Jessica's latest, Destination Murder, puts our favorite
busybody on a train through British Columbia where, predictably, a
thinly veiled poisoning takes place. Less predictable is the
identity of the real killer. But the evidence is not lost on our
Jessica.
Granted, we're not talking about Shakespeare here. My time could
be better spent reading history, biography, or serious literature.
But for whiling away the day with a clever plot full of mystery and
murder, these books will do the trick.
The characters are lively and one needn't have been a fan of
either show to enjoy watching them deduce and conclude. The plots,
like all good classical mysteries, are fast-paced and stripped of
pointless rabbit holes and distractions. In the great tradition of
Agatha Christie, every character in the ensemble could be guilty.
We're kept guessing until the last scene (unless you've solved the
mystery yourself; an unlikely scenario).
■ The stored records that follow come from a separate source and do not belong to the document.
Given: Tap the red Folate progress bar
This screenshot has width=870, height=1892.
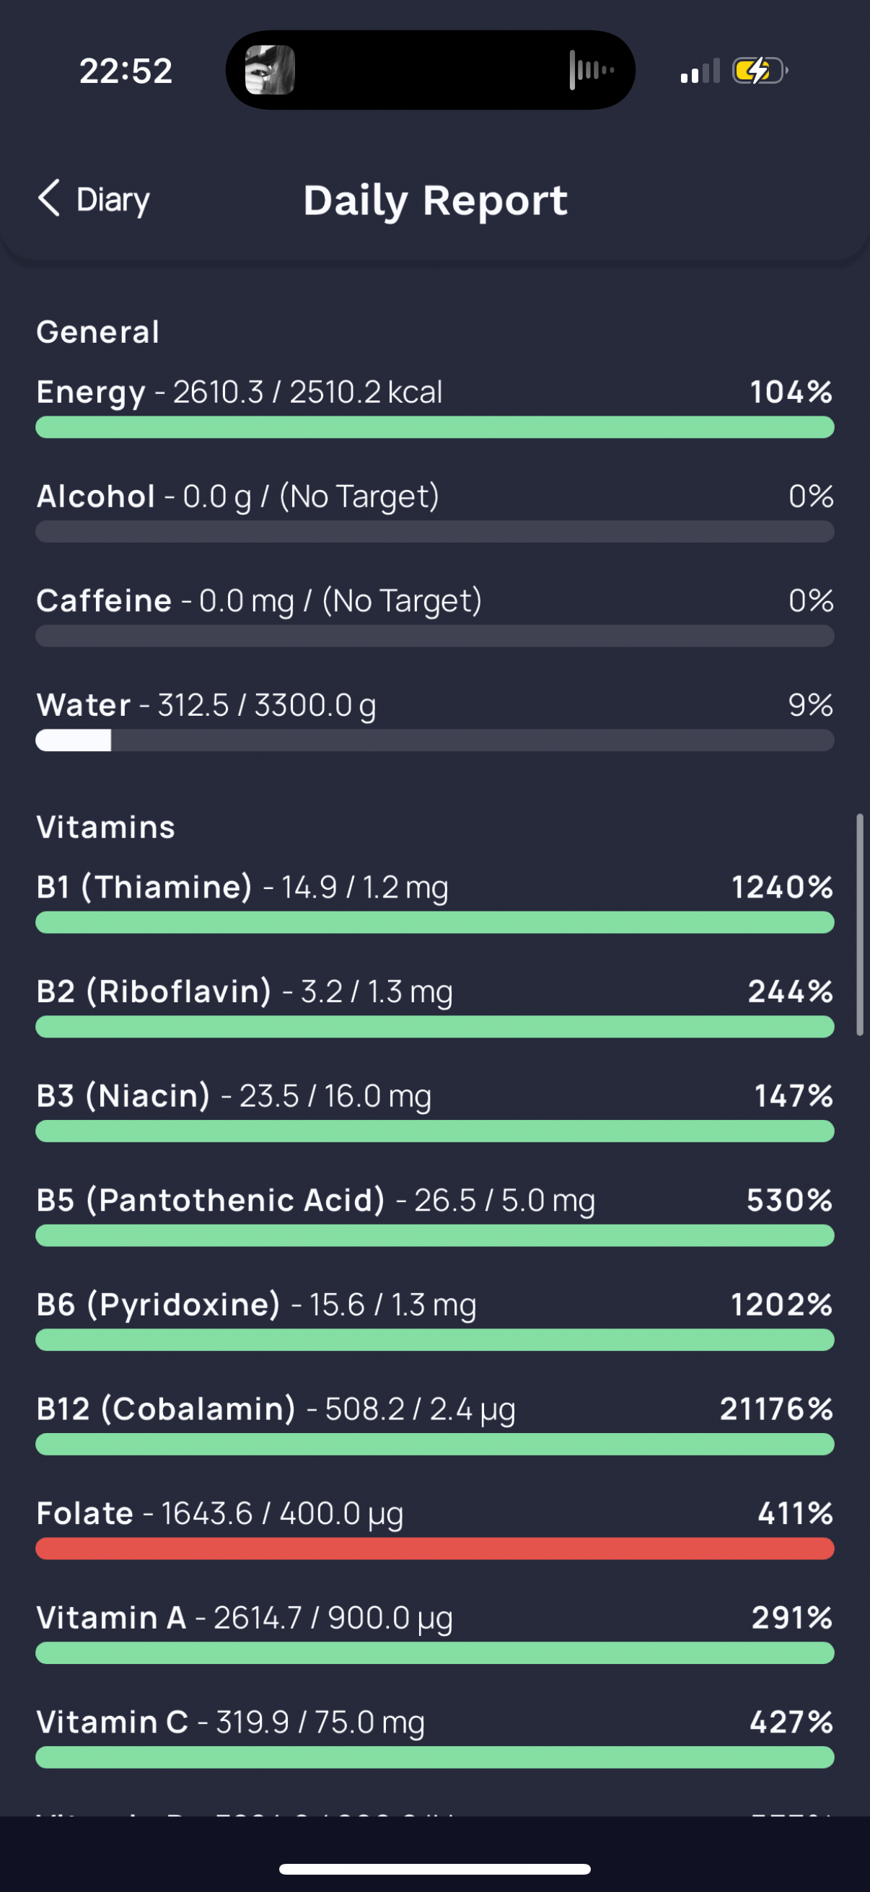Looking at the screenshot, I should point(435,1549).
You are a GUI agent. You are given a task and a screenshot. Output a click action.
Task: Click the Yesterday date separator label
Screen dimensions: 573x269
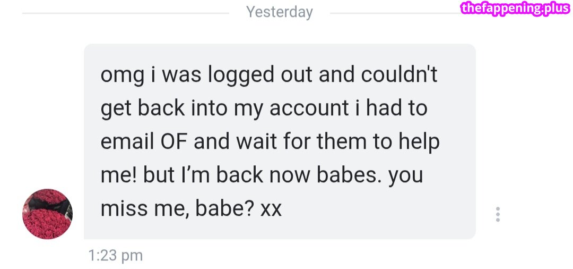(x=280, y=12)
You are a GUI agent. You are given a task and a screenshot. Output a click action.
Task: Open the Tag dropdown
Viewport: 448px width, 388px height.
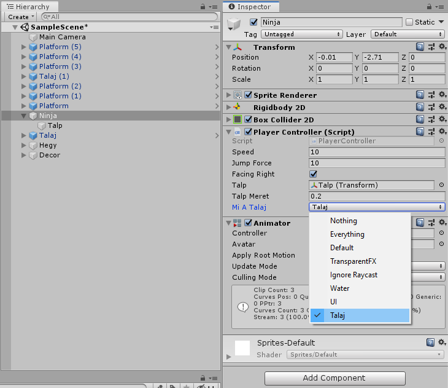coord(301,34)
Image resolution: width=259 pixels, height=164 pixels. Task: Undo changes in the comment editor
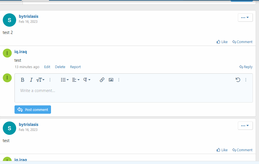tap(238, 80)
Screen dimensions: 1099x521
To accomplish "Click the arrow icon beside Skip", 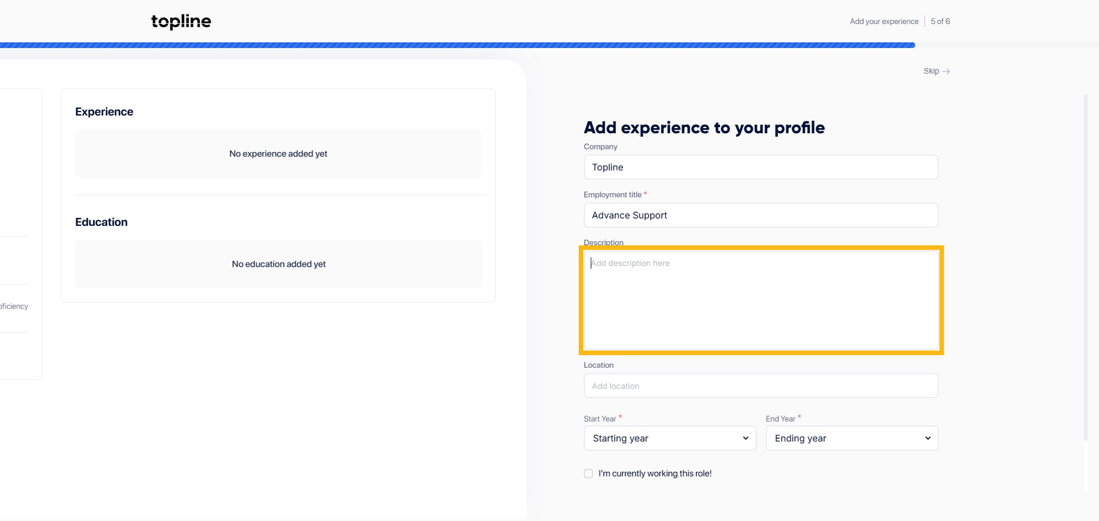I will click(x=946, y=71).
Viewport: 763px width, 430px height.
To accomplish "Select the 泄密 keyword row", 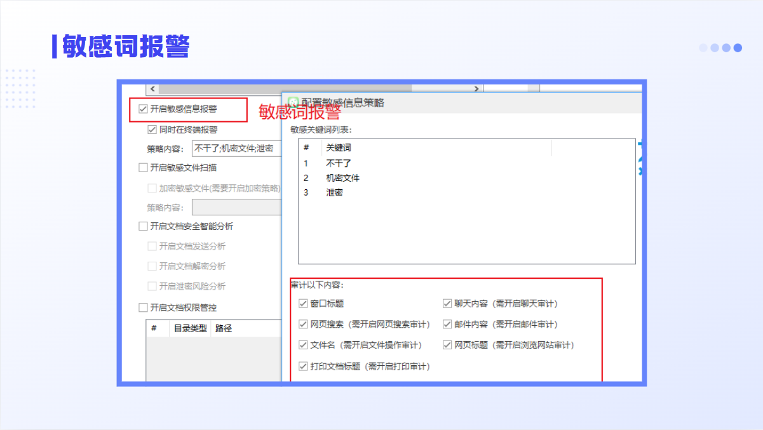I will [x=334, y=192].
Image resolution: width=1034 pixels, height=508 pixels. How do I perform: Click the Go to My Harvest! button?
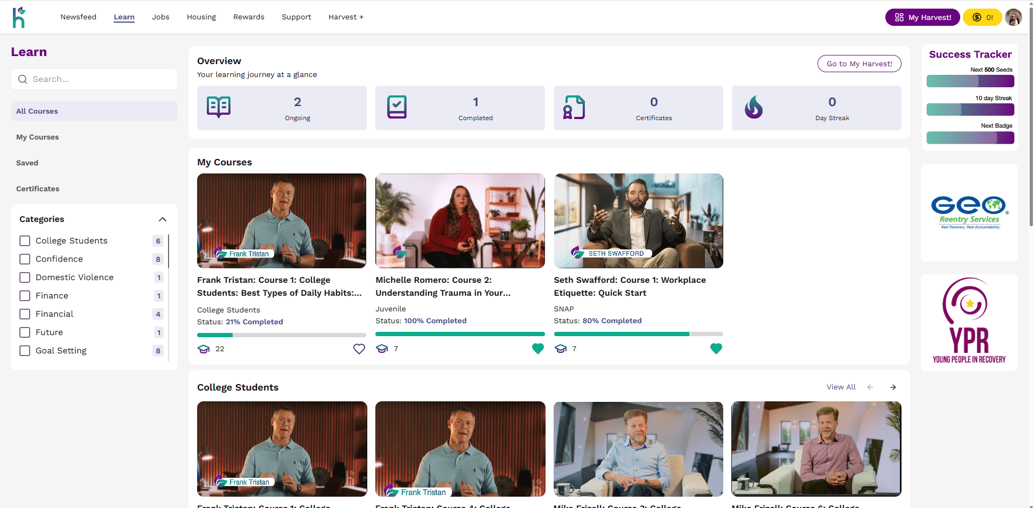[x=859, y=64]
You won't be bored to
tears by a long, irrelevant dénouement, as with other modern
crime fiction. Once the mystery is solved, it's on to the next
book.
FOR ME, THESE SERIES hearken back to a simpler, better time in the
mystery genre. If the early 20th century reflects the Golden Age of
mysteries and detective stories, I'd argue the late 20th century
was the Platinum Age. And nowhere was this better captured than on
the small screen. The 1980s and '90s brought us Jessica and Dr.
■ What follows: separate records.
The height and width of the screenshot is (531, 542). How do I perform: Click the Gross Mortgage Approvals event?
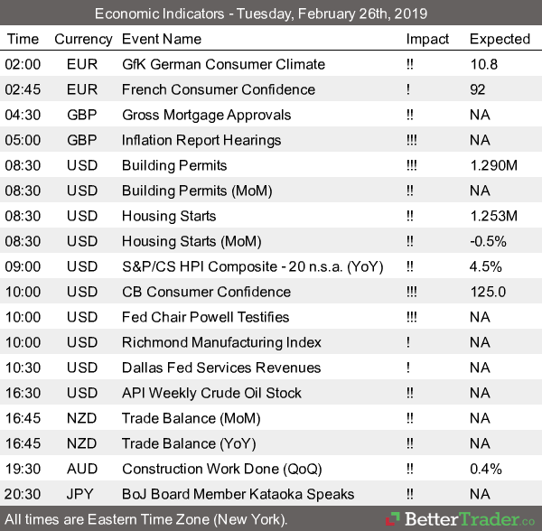click(206, 115)
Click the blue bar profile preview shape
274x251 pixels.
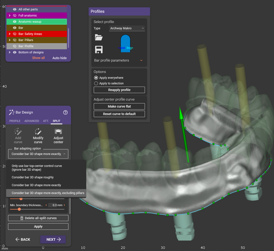pyautogui.click(x=125, y=43)
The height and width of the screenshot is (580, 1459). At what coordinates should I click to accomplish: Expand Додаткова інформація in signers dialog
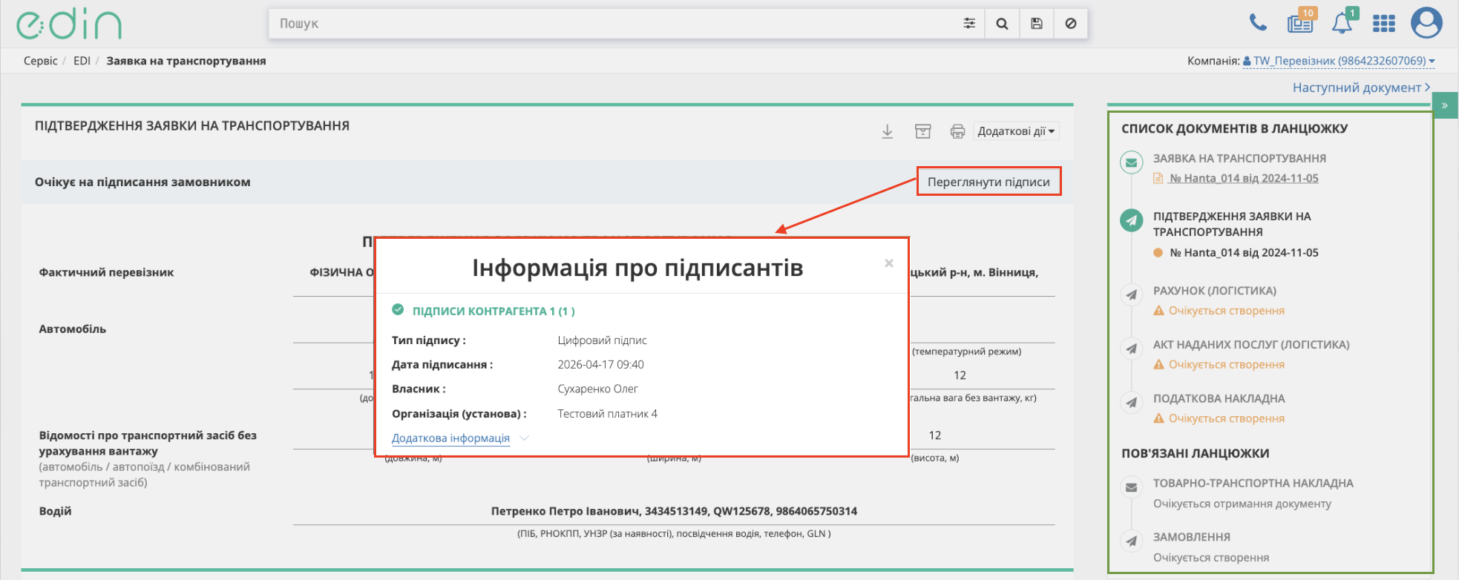point(451,438)
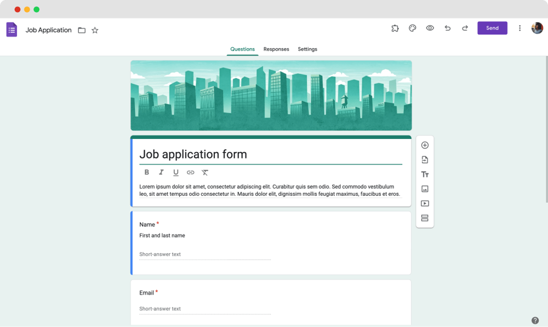
Task: Clear formatting in the description
Action: (205, 172)
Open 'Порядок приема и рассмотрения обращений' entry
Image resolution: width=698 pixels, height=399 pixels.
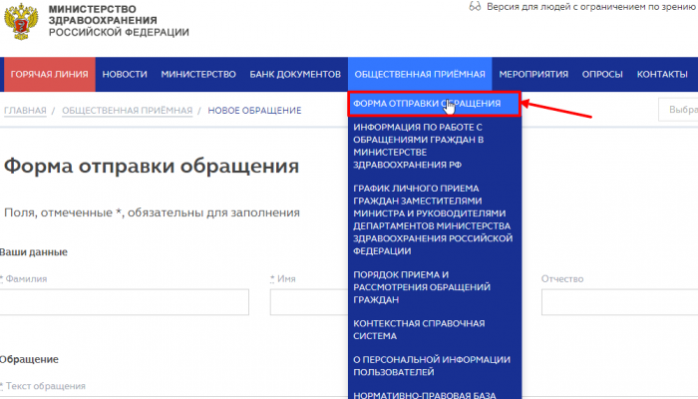[x=421, y=286]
Sloan, the corpulent Perry Mason (long in the tooth, but still
lawyering in the '80s), cranky defense attorney Ben Matlock, the
bumbling genius Columbo, and countless other quirky crime
stoppers.
There is, of course, a formula to these stories. But they are
far less predictable than, say, the corrupt Internal Affairs
Investigator, the politician caught sleeping around, the hooker
with a heart of gold, and other hackneyed "gotcha" solutions.
Instead, these stories continued the tradition of the British
mystery genre. Specifically, they featured a main character who,
despite all his or her idiosyncrasies, was smarter than everyone
else. And the story revolved around them, not the victim, not the
suspect, or even worse, some inanimate object.
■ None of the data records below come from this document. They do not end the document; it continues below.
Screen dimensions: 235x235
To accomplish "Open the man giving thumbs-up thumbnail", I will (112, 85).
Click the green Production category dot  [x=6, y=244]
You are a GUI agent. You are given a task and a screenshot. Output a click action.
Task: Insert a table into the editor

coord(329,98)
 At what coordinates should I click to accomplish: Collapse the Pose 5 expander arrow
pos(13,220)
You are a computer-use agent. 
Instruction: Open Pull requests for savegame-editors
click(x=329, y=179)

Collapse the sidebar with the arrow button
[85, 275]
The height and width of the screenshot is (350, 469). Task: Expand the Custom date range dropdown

Lately, Hollywood scriptwriters appear incapable of developing
main characters who can solve murders on their own. Instead, we're
tortured with a team of medical examiners, forensic scientists, and
other specialists. The main character often ends up being a carpet
fiber, a microscopic hair, or a damning receipt under the passenger
seat.
NBC's Law & Order enjoyed early success with this
formula. The characters are so irrelevant to the program, the
writers and producers fold in new faces every couple of seasons.
Now we're flooded with shows like Law & Order: Criminal
Intent, Law & Order: Special Victims Unit,
CSI, CSI: Miami, Navy NCIS, Cold
Case, and on and indistinguishably on.
Cable TV brings sweet relief to fogies like me. A&E still
runs Murder, She Wrote and PAX TV provides a nightly
installment of Diagnosis Murder. But the classic crime
fighters have retired to a finer art, the written word.